_EXERCISE OBJECTIVE_:
Reproduce the passage of the Stefan Bean profile below word for word, everything from "Born in 1971" down to "everyone on board.".

>> Start TEXT SECTION

As Orange County superintendent of schools in charge of overseeing 450,000 California students, Stefan Bean carries the weight of a request from his late wife, Janet Soares, to “take care of the kids.”
Born in 1971 in Vietnam during the Vietnam War, Bean was abandoned on the streets of Saigon, Vietnam, after polio left him paralyzed from the waist down when he was just 2 years old.
He was eventually taken in by an American family that fostered 150 children, many of whom had disabilities of their own. But before that, as North Vietnamese forces approached Saigon, Bean narrowly escaped death during Operation Babylift, an April 1975 mass evacuation of children out of South Vietnam to the United States and other Western nations.
“The orphanage staff put my braces, and all my possessions, on one plane out,” Bean told host Siyamak Khorrami on a recent episode of EpochTV’s “California Insider.”
“I got mixed up and put on another plane.”
That mistake saved his life, as the flight he should have been on crashed after takeoff, killing almost everyone on board.
Bean found himself in the care of a compassionate foster mom.
“She brought in over 150 foster kids in that household,” Bean said. “Many of those children had disabilities like myself. Many were abused.”
His foster parents ended up adopting 10 of their foster children, including Bean.
From kindergarten to fifth grade, he had to undergo approximately four major surgeries that would leave him out of the classroom for long periods of time. For instance, in fifth grade, doctors had to straighten his spinal cord because he had scoliosis.
“I had to wear a body cast for 9 months—full body cast, just lying there,” he said.
Bean, who attended public school in San Diego, was bullied at school. But in sixth grade, there was a turning point. He met a teacher, Donald Geisinger, who noticed that he had a certain talent. After Bean gave a presentation on the unlikely topic of deodorant, Geisinger brought that talent to his attention.
“You have the gift of communication,” Geisinger told Bean, giving him permission to give oral presentations for the rest of the school year.
That was the moment when Bean started to believe in himself.

Orange County Superintendent of Schools Stefan Bean. (Courtesy of Stefan Bean)

>> End TEXT SECTION
>> Start SUPPLIED RECORDS

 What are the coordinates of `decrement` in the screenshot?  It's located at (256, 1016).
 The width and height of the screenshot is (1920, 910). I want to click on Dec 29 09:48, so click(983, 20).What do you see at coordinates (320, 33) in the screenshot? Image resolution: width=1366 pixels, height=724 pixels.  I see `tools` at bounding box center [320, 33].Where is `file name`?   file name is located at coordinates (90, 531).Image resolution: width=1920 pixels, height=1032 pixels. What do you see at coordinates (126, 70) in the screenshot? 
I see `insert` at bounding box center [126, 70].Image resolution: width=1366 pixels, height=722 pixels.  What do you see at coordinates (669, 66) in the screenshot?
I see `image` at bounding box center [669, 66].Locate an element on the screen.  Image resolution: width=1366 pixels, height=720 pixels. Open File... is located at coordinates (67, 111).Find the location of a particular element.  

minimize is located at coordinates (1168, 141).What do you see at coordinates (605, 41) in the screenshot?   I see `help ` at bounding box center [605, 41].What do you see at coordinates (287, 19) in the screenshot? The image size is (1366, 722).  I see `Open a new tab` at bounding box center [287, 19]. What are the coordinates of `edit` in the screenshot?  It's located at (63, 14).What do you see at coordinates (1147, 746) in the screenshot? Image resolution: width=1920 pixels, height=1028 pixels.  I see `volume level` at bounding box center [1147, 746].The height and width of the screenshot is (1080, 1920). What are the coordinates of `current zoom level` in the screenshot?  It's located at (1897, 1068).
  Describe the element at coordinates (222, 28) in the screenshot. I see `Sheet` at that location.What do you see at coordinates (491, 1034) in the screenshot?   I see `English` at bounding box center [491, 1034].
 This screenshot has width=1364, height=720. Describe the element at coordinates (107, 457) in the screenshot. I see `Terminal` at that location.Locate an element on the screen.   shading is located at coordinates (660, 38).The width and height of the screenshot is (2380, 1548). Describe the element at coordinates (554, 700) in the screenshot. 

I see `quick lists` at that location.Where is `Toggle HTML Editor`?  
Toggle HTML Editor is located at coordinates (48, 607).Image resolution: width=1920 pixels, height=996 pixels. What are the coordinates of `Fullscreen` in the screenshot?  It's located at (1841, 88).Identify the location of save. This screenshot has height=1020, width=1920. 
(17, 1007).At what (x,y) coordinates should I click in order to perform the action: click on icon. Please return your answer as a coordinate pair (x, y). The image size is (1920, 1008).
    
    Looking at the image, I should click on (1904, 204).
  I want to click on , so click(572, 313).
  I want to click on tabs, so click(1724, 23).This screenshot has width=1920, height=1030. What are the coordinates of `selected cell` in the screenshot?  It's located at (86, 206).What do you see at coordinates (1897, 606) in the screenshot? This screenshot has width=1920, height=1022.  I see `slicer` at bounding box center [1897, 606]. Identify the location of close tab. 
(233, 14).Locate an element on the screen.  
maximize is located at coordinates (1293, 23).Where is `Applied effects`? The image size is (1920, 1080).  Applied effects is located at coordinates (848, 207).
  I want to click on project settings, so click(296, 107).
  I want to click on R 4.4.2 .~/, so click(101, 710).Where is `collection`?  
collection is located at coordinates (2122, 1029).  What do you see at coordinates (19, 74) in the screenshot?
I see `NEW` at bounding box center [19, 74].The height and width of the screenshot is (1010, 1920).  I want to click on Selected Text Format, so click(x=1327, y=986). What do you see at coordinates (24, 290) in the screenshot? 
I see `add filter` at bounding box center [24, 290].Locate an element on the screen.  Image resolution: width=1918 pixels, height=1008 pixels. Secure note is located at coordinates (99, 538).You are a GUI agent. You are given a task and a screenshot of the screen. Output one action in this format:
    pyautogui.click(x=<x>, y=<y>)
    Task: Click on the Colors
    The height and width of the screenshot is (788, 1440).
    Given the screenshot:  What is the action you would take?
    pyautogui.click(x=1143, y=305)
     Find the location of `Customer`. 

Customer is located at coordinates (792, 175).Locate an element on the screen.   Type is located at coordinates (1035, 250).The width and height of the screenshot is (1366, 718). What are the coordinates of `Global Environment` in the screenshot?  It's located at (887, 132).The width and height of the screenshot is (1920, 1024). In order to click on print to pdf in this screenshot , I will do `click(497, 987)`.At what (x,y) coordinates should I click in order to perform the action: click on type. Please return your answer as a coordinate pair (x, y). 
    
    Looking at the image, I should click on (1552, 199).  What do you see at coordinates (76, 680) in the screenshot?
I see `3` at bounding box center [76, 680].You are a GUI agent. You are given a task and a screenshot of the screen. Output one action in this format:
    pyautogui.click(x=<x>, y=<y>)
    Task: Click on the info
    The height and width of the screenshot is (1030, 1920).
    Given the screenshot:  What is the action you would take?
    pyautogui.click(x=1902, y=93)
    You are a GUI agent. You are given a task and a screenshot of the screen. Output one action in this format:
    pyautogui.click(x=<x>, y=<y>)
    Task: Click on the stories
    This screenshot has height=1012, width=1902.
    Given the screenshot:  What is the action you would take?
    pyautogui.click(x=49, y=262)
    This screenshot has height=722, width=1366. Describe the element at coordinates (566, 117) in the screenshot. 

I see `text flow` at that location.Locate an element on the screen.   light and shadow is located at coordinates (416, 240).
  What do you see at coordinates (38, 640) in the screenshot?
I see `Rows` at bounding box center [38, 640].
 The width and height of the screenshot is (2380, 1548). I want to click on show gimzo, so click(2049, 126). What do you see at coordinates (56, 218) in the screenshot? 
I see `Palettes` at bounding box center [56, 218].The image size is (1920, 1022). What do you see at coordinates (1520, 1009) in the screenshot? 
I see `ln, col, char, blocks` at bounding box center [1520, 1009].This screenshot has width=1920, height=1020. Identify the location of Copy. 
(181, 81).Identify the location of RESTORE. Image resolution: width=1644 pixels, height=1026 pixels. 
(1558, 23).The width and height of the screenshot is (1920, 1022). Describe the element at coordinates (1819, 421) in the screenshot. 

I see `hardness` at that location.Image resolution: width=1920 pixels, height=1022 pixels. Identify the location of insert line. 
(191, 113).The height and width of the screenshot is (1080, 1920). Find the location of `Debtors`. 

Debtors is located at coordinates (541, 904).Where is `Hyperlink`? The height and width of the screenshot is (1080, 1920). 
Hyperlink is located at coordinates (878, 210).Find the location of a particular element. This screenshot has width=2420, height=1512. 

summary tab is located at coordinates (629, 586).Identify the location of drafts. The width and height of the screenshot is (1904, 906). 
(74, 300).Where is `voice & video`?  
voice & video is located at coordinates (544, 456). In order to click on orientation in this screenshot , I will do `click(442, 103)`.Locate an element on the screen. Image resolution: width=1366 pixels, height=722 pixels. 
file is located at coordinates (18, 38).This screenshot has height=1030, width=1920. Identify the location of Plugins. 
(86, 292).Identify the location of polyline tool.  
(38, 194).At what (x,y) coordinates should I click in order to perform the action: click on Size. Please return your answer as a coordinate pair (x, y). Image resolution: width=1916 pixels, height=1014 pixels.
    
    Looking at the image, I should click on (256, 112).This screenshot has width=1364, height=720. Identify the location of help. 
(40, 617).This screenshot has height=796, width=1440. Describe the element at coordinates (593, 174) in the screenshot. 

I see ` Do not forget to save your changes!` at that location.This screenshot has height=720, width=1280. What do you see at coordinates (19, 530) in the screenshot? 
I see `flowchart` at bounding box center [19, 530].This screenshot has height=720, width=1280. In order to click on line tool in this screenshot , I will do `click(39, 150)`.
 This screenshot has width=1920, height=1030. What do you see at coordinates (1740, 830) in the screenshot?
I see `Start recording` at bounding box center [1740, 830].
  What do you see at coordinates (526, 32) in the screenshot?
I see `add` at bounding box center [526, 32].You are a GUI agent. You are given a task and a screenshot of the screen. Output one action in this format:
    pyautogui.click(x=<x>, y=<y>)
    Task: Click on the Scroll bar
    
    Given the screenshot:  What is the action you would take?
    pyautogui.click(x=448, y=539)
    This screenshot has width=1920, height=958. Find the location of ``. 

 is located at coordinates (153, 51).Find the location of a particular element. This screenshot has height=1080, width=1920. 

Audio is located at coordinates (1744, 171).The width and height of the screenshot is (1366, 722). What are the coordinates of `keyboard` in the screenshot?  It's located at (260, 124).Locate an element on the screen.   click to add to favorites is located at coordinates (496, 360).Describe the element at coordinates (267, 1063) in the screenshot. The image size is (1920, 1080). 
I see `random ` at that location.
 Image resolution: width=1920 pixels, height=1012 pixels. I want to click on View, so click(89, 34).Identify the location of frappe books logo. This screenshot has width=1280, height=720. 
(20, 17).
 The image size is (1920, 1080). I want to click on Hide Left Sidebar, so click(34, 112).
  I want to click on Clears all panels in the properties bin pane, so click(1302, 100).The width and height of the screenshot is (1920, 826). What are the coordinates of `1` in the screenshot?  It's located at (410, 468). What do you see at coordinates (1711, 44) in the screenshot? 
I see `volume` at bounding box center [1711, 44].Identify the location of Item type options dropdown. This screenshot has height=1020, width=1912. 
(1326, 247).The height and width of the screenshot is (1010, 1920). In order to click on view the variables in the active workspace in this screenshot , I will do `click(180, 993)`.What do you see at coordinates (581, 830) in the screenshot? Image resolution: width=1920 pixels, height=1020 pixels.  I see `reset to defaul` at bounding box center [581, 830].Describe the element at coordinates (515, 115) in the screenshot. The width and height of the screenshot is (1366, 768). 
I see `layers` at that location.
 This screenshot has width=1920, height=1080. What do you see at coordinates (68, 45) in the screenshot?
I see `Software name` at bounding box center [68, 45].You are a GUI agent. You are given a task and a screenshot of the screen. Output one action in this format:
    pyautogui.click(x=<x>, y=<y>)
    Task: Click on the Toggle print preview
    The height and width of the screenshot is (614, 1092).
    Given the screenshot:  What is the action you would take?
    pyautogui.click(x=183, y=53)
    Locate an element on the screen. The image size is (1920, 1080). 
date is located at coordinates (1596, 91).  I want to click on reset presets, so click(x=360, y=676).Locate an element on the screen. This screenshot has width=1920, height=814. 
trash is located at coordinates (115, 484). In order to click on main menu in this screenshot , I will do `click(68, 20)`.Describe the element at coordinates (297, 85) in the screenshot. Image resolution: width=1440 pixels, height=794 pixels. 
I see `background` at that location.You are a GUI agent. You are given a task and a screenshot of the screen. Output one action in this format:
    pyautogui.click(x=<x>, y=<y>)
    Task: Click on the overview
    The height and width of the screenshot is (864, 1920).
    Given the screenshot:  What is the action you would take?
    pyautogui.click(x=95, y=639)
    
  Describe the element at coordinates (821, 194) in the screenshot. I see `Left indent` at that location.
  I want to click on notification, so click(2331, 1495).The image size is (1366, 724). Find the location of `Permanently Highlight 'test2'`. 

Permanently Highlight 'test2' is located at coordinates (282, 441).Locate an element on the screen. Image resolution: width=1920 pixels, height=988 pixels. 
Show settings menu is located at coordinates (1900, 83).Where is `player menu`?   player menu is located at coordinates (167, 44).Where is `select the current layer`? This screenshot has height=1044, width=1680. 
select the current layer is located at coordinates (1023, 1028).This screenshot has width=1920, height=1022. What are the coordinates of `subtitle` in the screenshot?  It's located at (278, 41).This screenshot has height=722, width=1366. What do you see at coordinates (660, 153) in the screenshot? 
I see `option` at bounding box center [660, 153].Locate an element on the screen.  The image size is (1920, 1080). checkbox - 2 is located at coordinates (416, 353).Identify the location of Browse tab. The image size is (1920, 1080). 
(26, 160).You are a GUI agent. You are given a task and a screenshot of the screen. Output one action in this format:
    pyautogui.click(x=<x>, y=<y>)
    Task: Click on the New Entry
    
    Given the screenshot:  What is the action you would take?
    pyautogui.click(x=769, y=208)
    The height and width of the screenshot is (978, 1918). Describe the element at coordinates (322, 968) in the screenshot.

>> End SUPPLIED RECORDS

_FINAL ANSWER_:
Born in 1971 in Vietnam during the Vietnam War, Bean was abandoned on the streets of Saigon, Vietnam, after polio left him paralyzed from the waist down when he was just 2 years old.
He was eventually taken in by an American family that fostered 150 children, many of whom had disabilities of their own. But before that, as North Vietnamese forces approached Saigon, Bean narrowly escaped death during Operation Babylift, an April 1975 mass evacuation of children out of South Vietnam to the United States and other Western nations.
“The orphanage staff put my braces, and all my possessions, on one plane out,” Bean told host Siyamak Khorrami on a recent episode of EpochTV’s “California Insider.”
“I got mixed up and put on another plane.”
That mistake saved his life, as the flight he should have been on crashed after takeoff, killing almost everyone on board.